» **Aim of the task**: Repeat verbatim every line of the material, beginning at the line that holds "The height and width of the screenshot is (960, 1862)." and ending at its last line.
*** Opening Source data ***
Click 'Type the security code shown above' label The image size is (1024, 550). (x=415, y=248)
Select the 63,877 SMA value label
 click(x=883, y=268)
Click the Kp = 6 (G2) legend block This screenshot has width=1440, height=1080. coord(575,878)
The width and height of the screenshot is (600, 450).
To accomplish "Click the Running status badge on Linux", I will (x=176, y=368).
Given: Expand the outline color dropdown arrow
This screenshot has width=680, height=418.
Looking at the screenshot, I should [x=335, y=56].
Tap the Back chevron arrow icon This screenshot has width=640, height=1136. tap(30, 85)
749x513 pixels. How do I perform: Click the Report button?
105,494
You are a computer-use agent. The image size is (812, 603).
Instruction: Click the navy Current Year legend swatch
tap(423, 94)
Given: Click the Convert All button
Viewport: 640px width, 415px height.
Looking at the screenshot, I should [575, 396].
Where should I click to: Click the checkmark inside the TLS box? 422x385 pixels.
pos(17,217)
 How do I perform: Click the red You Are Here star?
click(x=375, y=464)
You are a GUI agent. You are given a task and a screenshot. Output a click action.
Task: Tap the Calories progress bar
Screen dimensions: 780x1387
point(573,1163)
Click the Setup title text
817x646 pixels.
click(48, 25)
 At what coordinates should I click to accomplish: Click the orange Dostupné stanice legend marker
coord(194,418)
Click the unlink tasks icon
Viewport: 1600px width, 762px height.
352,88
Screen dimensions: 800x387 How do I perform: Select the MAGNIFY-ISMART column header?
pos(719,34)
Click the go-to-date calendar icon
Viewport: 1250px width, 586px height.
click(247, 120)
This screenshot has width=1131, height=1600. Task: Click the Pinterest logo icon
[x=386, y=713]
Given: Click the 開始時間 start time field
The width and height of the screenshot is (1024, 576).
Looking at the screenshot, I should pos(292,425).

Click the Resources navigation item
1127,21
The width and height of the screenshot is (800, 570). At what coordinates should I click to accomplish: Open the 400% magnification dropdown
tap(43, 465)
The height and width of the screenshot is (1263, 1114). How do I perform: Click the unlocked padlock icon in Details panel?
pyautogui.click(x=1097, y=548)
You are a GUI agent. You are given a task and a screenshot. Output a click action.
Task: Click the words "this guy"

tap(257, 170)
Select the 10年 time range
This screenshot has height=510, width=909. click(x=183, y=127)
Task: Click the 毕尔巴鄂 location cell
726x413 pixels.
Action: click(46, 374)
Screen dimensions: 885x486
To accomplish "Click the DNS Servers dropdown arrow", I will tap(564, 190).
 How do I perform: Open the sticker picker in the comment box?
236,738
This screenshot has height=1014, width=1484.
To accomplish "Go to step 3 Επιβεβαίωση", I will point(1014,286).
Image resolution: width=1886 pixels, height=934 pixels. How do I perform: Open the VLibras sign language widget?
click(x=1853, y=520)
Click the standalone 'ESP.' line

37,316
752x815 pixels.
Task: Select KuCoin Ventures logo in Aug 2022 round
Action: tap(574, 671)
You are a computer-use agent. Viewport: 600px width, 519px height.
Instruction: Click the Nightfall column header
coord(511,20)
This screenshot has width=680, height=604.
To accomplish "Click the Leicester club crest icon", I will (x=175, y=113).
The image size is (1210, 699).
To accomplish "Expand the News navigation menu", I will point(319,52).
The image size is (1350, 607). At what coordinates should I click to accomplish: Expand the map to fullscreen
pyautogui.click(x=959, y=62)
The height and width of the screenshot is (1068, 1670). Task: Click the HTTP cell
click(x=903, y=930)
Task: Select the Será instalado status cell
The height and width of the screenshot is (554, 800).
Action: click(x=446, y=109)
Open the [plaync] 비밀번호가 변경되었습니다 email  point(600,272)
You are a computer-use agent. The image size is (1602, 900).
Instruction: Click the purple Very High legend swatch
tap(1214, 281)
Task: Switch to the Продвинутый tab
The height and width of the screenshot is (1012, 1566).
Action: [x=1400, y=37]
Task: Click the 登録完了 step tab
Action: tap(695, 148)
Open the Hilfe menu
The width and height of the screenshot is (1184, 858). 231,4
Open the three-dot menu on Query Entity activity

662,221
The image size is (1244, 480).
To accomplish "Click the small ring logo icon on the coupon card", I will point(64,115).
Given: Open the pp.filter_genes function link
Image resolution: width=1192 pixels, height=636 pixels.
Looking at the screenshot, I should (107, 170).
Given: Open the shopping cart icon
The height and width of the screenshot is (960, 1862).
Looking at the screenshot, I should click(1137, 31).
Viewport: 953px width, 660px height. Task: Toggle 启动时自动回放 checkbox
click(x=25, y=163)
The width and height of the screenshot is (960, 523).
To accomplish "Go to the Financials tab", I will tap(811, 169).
*** Closing Source data ***
» **Answer space**:
The height and width of the screenshot is (960, 1862).
Looking at the screenshot, I should click(1137, 31).
Viewport: 953px width, 660px height. Task: Toggle 启动时自动回放 checkbox
click(x=25, y=163)
The width and height of the screenshot is (960, 523).
To accomplish "Go to the Financials tab", I will tap(811, 169).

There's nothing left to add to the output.